● **Blok tekstu**
Tak samo nie możesz się domagać faktury od osoby fizycznej, gdyż taka osoba faktury Ci nie wystawi.

JackDeJack napisał/a:
U mnie kupujący decyduje o sposobie finalizacji - jak sobie będzie chciał to nawet taksówką pod dom mu zawiązę jak zapłaci, a w przypadku odbioru osobistego mój numer konta mu na nic nie jest potrzebny.

Równie dobrze może przelać pieniądze na konto nie płacąc za transport i przyjść osobiście odebrać przesyłkę, prawda?
Nie wiem dlaczego starasz się utrudnić proste w gruncie rzeczy sprawy, ale miłe jest, że dajesz mi szansę wyjaśnić zawiłe dla Ciebie tematy... ;-)

JackDeJack napisał/a:
armar napisał/a:
2. Kupujący nie ma obowiązku kontaktować się, by dokończyć transakcję - przelewam ludziom pieniądze na konto, przysyłają towar, wystawiam komentarz, otrzymuję komentarz i koniec.

To ciekawe. W taki razie jak mi wytłumaczysz to że po wygraniu aukcji/kup teraz dostaję maila z Allegro a w nim jest napisane miedzy innymi:
"Aby dokończyć transakcję, skontaktuj się ze Sprzedającym poprzez e-mail bądź telefonicznie. Dane kontaktowe Sprzedającego ......"

Zauważyłem, że informacja z Allegro jest jedna i ta sama dla wszystkich form zakupu.
Inaczej mówiąc jeśli sprzedający daje możliwość wyboru formy odbioru/opłaty, to najpierw wypada uzgodnić tę formę, gdyż inaczej sprzedający nie wie, czy wysyłać do kupującego za pobraniem, czy czekać na wpłatę na konto. Przynajmniej ja tak to rozumiem. W tym przypadku możliwości opłaty przy pobraniu nie było.

● **Do wykonania**
a) Przepisz wiernie z tekstu o transakcjach na Allegro fragment od słów „Nie wiem dlaczego” do słów „komentarz i koniec.”, łącznie z nimi.
b) Co według maila z Allegro, cytowanego w tekście o transakcjach na Allegro, należy zrobić, aby dokończyć transakcję?

● **Blok danych**
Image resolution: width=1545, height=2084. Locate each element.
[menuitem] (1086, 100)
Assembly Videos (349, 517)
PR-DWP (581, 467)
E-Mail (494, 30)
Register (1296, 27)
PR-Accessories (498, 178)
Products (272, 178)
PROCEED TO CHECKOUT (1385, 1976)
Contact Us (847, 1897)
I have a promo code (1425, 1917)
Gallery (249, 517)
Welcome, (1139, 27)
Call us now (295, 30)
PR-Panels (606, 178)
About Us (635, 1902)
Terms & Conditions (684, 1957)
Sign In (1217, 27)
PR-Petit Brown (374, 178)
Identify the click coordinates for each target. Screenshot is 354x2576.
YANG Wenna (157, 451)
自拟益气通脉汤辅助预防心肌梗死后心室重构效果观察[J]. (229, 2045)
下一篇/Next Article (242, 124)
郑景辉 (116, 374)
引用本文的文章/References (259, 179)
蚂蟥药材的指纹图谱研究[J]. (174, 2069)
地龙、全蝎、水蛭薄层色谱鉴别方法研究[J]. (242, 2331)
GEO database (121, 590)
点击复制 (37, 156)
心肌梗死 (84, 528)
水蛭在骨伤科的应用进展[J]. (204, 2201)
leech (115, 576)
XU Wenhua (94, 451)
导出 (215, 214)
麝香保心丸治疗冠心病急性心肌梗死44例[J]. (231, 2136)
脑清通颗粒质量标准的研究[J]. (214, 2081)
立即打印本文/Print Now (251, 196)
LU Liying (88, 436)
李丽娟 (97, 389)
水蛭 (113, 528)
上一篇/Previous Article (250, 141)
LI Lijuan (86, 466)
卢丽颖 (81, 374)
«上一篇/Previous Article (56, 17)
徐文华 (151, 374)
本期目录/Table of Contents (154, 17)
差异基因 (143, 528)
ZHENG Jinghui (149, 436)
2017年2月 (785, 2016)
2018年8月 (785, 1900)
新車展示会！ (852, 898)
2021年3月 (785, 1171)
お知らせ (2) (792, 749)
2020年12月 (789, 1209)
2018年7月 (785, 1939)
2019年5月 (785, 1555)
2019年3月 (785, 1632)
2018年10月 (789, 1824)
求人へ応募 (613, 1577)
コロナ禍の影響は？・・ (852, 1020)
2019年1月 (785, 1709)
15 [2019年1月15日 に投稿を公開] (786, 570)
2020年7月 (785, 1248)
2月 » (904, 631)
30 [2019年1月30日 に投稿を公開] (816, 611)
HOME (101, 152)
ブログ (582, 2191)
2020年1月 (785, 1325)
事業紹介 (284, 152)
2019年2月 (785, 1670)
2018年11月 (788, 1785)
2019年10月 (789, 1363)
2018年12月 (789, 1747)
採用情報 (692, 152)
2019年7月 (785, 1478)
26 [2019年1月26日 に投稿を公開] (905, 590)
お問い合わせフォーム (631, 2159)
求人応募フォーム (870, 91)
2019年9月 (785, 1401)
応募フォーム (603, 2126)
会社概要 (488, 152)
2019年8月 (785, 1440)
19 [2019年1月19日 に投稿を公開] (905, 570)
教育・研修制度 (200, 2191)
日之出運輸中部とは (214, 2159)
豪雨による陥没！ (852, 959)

● **Wyniki**
a)
Nie wiem dlaczego starasz się utrudnić proste w gruncie rzeczy sprawy, ale miłe jest, że dajesz mi szansę wyjaśnić zawiłe dla Ciebie tematy... ;-)

JackDeJack napisał/a:
armar napisał/a:
2. Kupujący nie ma obowiązku kontaktować się, by dokończyć transakcję - przelewam ludziom pieniądze na konto, przysyłają towar, wystawiam komentarz, otrzymuję komentarz i koniec.

b) Skontaktować się ze Sprzedającym e-mailem lub telefonicznie.